- Rainbow Dash (left) races with fellow Wonderbolt Academy recruit Lightning Dust (right).
- Episode no.: Season 3 Episode 7
- Written by: Merriwether Williams
- Original air date: December 15, 2012
- Running time: 22 minutes

Episode chronology
| ← Previous "Sleepless in Ponyville" | Next → "Apple Family Reunion" |
- My Little Pony: Friendship Is Magic season 3

= Wonderbolts Academy =

"Wonderbolts Academy" (also called "Wonderbolt Academy") is the seventh episode of the third season of the animated television series My Little Pony: Friendship Is Magic. The episode was written by Merriwether Williams. It originally aired on The Hub on December 15, 2012. In this episode, Rainbow Dash is accepted into the Wonderbolt Academy where she meets Lightning Dust, a reckless pegasus whose dangerous flying puts Rainbow Dash's friends in peril.

== Plot ==

Rainbow Dash receives her acceptance letter to the prestigious Wonderbolt Academy and eagerly reports for training, where she meets the demanding instructor Spitfire and fellow cadet Lightning Dust. During initial trials, both pegasi excel far beyond their peers. Despite Rainbow's superior performance, Spitfire assigns Lightning Dust as lead pony and makes Rainbow her wingpony, explaining that Lightning Dust shows more willingness to push her limits.

Under Lightning Dust's leadership, the pair dominates their training exercises through increasingly reckless flying maneuvers that put both themselves and other cadets at risk. Rainbow expresses concern about their dangerous tactics, but Lightning Dust dismisses her worries and Spitfire appears to approve of their aggressive approach. Meanwhile in Ponyville, Pinkie Pie becomes obsessed with checking the mail for news from Rainbow and eventually convinces the other ponies to deliver a care package to the academy in person.

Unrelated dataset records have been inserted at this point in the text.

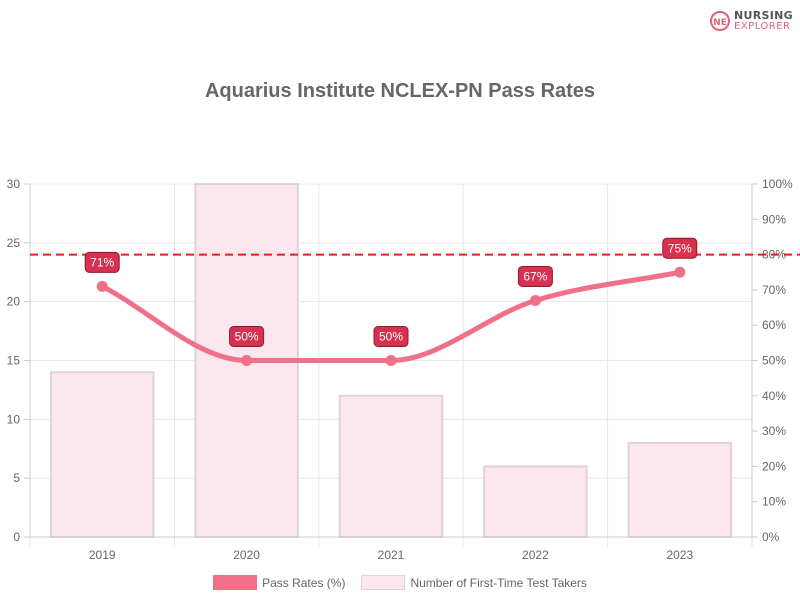  What do you see at coordinates (774, 219) in the screenshot?
I see `y-right-tick-label: 90%` at bounding box center [774, 219].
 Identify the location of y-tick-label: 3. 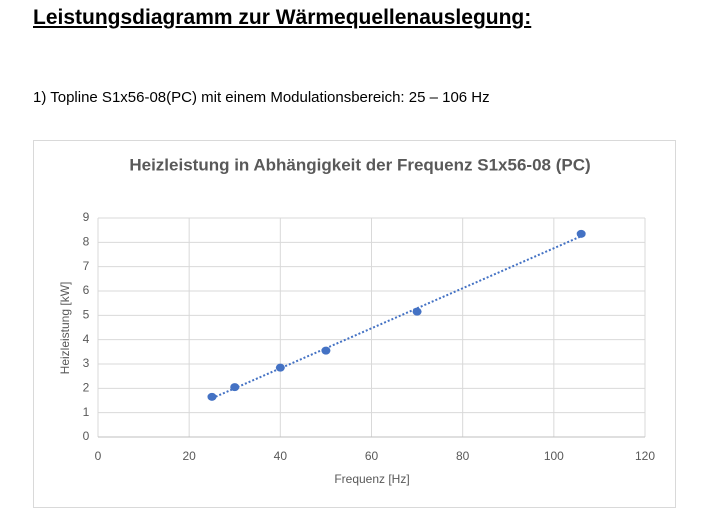
(86, 363).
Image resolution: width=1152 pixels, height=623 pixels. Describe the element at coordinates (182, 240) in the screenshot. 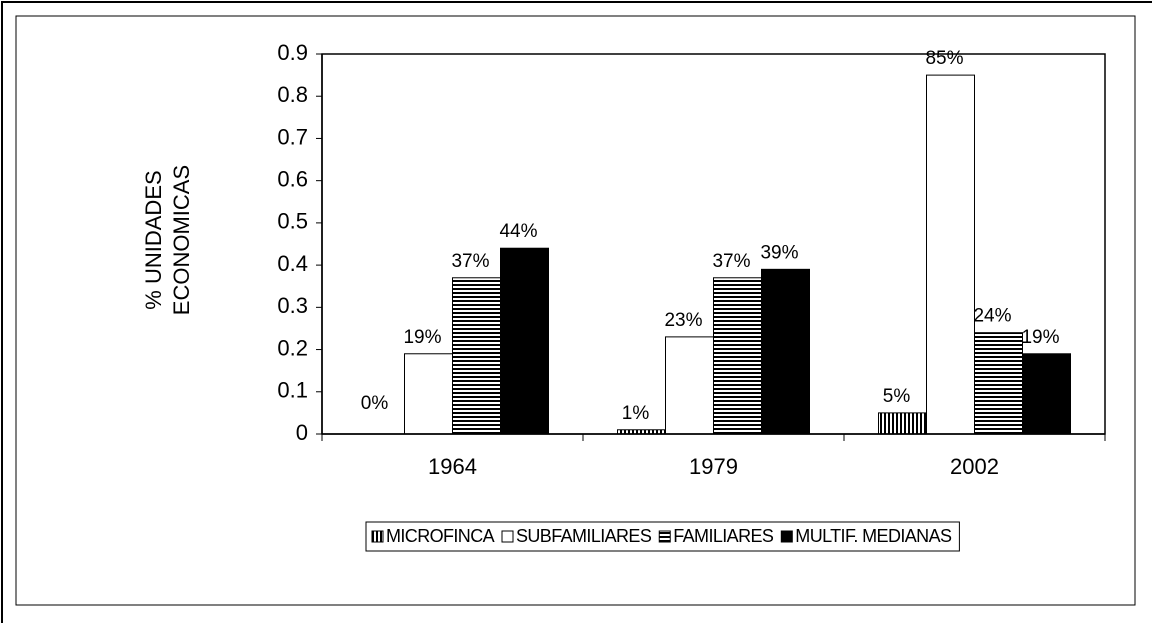

I see `y-axis-label: ECONOMICAS` at that location.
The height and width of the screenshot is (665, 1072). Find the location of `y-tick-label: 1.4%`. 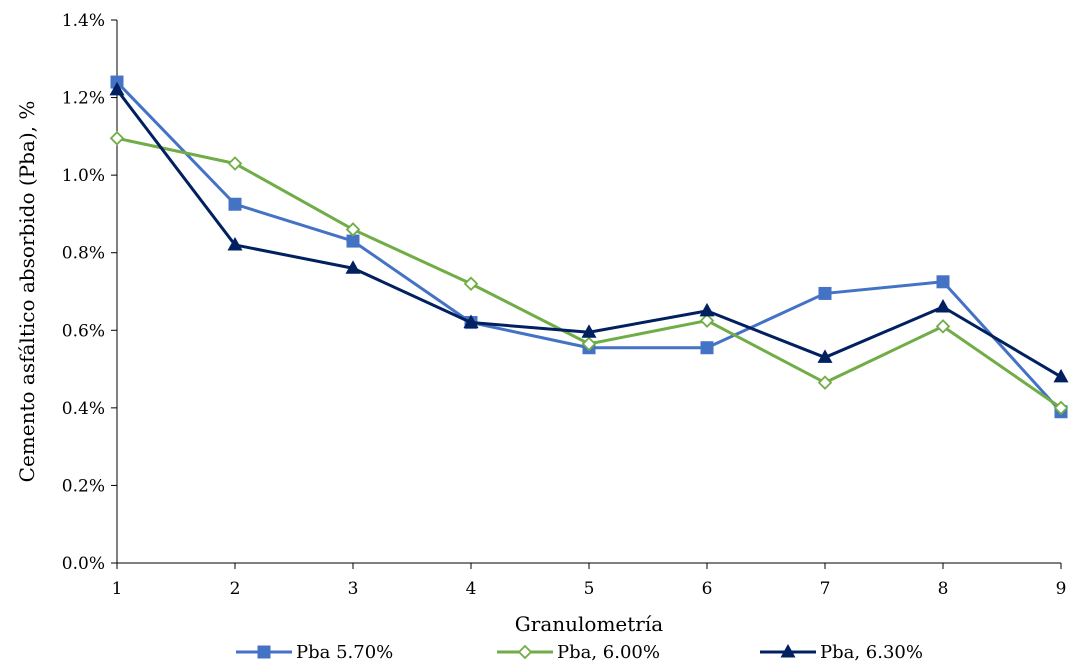

y-tick-label: 1.4% is located at coordinates (84, 21).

During a cloud-clearing competition, Lightning Dust proposes creating a tornado to gain an advantage, and Rainbow reluctantly agrees. The tornado quickly spirals out of control and threatens the Mane Six, who arrive at the academy in their balloon just as the twister tears through the training grounds. Rainbow abandons the exercise to save her friends, creating a cloud trampoline that launches them to safety after they get thrown from their balloon.

Fed up with Lightning Dust's callousness, Rainbow confronts both her partner and Spitfire. When Spitfire commends Lightning Dust's maneuver as an "effective tactic", Rainbow protests the rewarding of sheer recklessness and quits the academy. Spitfire quickly realizes her error and acknowledges that being the best should never come at others' expense, dismissing Lightning Dust and promoting Rainbow to lead pony.

== Reception ==
Sherilyn Connelly, the author of Ponyville Confidential, gave the episode a "C+" rating. Hillary Busis of Entertainment Weekly noted the various references to Top Gun throughout the episode; she humorously remarked that there was no climactic battle against the Soviets at the end of the episode. Daniel Alvarez of Unleash The Fanboy gave the episode a rating of 3.5 out of 5 and called it "rather disappointing" in terms of story expectations but also wrote that it was possibly the best one focused on Rainbow Dash. He praised Lightning Dust as a good character who served her purpose as a meaner version of Rainbow and highlighted Spitfire as a definite highlight, though he criticized the missed opportunity of not featuring other Wonderbolts.

In a critical analysis of the episode, author Jen A. Blue described "Wonderbolts Academy" as a Top Gun homage and analyzed Lightning Dust as essentially being Rainbow Dash herself with all her brashness, boldness, and recklessness, but lacks Rainbow Dash's tendencies toward complacency and laziness. Blue argued that Lightning Dust represents pre-"Mysterious Mare Do Well" Rainbow Dash, utterly unconcerned about collateral damage from her actions, and serves as an externalization of all Rainbow Dash's competitiveness and callousness so that Rainbow Dash can confront and restrain these traits. Blue interpreted Rainbow Dash's decision to quit the Academy as an act of extreme loyalty, choosing her Element over her ambition, and concluded that "for Rainbow Dash, this episode is an exorcism and a maturation" which demonstrates how Lightning Dust successfully pushed Rainbow Dash to discover her limits and align herself with her Element of Harmony.